## Your task
Output each record below exactly, leaving any picture out of the copy.

Input data START

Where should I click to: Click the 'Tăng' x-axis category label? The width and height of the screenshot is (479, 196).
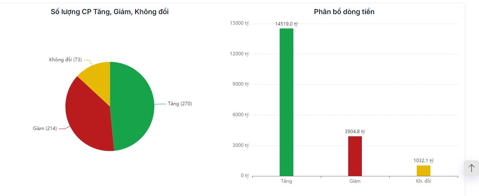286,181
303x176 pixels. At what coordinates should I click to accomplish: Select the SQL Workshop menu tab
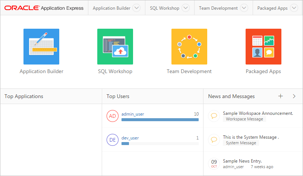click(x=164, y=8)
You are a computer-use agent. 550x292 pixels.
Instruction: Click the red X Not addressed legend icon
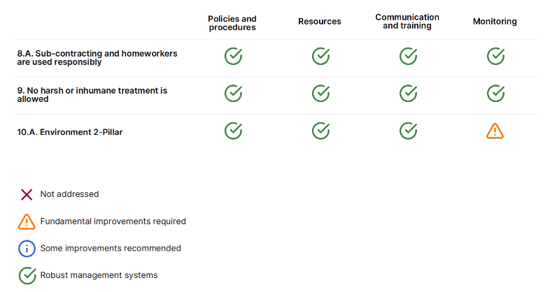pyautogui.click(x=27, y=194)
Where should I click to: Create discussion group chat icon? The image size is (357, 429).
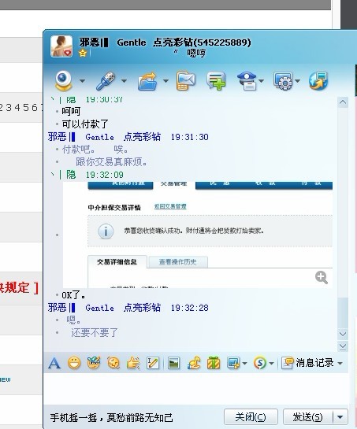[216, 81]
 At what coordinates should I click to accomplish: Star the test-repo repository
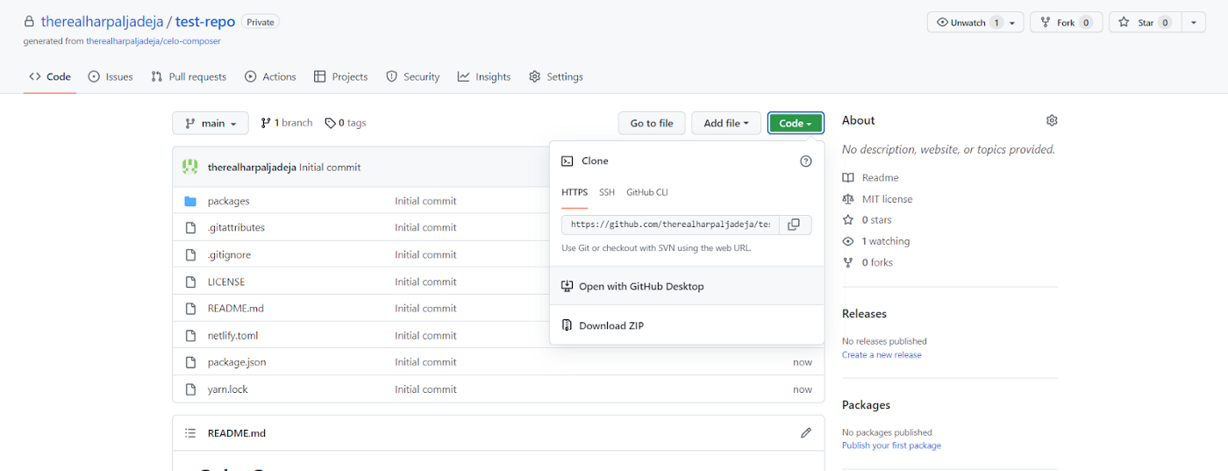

Input data END

## Reply
Where should I click to: Click the 'Tăng' x-axis category label? The width and height of the screenshot is (479, 196).
286,181
303x176 pixels. At what coordinates should I click to accomplish: Select the SQL Workshop menu tab
click(x=164, y=8)
You are a computer-use agent. 550x292 pixels.
Instruction: Click the red X Not addressed legend icon
pyautogui.click(x=27, y=194)
Where should I click to: Create discussion group chat icon? The image size is (357, 429).
[216, 81]
 At what coordinates should I click to accomplish: Star the test-repo repository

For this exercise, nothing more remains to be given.